I have a lot of favorite memories! I would have to say that my experience studying in Florence for a semester is my number one. I had a seamless academic experience, in terms of my credits and requirements. It was a great opportunity to experience the language and the culture, and learn about the history of the Tuscany region. I was a research intern at La Pietra Dialogues at NYU Florence and examined immigration policies in the European Union. I interviewed experts in the field, such as members of the United Nations, and wrote blog posts. I was able to transfer the skill sets I had developed in New York to my work in Florence.

Can you tell us about the Diversity Undergraduate Research Incubator (DURI) and the Diversity Summer Student Research Conference?

The Diversity Undergraduate Research Incubator program connects CAS undergraduates from diverse backgrounds to GSAS doctoral student mentors to collaborate on original research during the summer. I applied for the program during my junior year and participated in the summer between my junior and senior year. It was great! I was matched with a doctoral mentor in Sociology, Francisco Vieyra (GSAS ’16), whose area of study focused on what he defined as racialized knowledge – methods that people of color use to communicate to their communities.
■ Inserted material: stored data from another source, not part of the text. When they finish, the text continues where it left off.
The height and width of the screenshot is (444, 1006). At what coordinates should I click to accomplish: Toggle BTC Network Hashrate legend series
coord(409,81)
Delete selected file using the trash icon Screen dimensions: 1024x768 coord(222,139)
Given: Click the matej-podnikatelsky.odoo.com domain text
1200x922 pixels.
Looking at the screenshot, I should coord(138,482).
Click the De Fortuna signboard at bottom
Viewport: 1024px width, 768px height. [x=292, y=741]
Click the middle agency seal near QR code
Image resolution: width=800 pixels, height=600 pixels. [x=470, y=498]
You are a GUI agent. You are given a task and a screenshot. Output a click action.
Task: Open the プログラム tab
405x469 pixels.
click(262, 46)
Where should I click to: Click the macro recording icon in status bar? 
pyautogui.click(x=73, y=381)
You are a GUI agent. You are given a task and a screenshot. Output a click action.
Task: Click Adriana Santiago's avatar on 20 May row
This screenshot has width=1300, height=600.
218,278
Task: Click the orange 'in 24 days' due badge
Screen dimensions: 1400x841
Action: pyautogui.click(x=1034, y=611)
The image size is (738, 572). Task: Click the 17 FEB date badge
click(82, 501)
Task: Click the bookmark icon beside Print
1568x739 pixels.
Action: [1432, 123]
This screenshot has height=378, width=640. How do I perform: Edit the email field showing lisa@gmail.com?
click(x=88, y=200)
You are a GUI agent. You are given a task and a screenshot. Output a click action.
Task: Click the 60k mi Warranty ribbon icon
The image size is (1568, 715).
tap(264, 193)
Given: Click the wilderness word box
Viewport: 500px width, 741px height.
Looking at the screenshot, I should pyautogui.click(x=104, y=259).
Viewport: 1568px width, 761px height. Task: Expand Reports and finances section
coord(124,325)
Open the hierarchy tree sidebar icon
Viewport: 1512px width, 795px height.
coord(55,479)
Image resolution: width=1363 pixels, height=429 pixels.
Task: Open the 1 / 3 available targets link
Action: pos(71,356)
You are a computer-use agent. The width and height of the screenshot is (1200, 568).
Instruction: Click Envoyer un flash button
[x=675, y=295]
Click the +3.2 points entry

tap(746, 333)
He helped me design and complete my own research project, which I presented at the Diversity Summer Student Research Conference.

My project was titled "The Circulation of Racialized Knowledge by Leaders of Black Student Organizations at New York University and Columbia University." I focused my research on student organizations for people of color in higher education. I employed Francisco’s definition of racialized knowledge in examining communication within various student groups. I compared the ways that student groups operate now to how they operated between 1965 and 1975, after the passing of the Higher Education Act. I focused on their goals, inner workings, and use of racialized knowledge, advice, and warnings as tools for success both within the classroom and the overall campus environment at predominantly white institutions.

Participating in the DURI program was a huge factor for me in deciding to pursue education policy as a future career. I’d previously thought that I would pursue a career in law, but doing the research for my project opened up other avenues that I didn’t know existed previously.


What have you been working on since you graduated last year?

I have been working as a paralegal at the New York Legal Assistance Group. We provide assistance to low income New Yorkers who are facing eviction. Many of the cases I have worked on so far have centered around gentrifying neighborhoods in Brooklyn and renters who are being accused of non-payment and facing eviction. I am Haitian and speak Haitian Creole, so I work with many clients in the Haitian community. I help them navigate the Housing Court process and I am able to translate for non-English speakers.

What are your future plans?

I see myself working at a change-making organization in education policy for K-12 students. My studies at NYU have given me the foundation to examine current education policy in sociological and historical ways. And looking back at my interests and activities, education policy is an area that I have always been interested in. Since high school, I have done a lot of volunteer work in schools and acted as a mentor for younger students.

I have applied to several master’s programs for Fall 2018, and I am excited to further explore race and education in New York City. The DURI was the catalyst for me applying to graduate school. The structure of the program allowed me a great deal of autonomy, and I found that I really enjoyed conducting research and delving deeply into the topic. During my senior year, I continued reading and studying about NYC education policies. In my senior thesis, “Separate and Unequal: The Re-Segregation of NYC Schools,” I explored segregation in NYC public schools by not only analyzing the historical legacies and implications of cases like Brown v. Board of Education, but also tracing the housing and education policies that help to encourage segregation and inequitable distributions of resources.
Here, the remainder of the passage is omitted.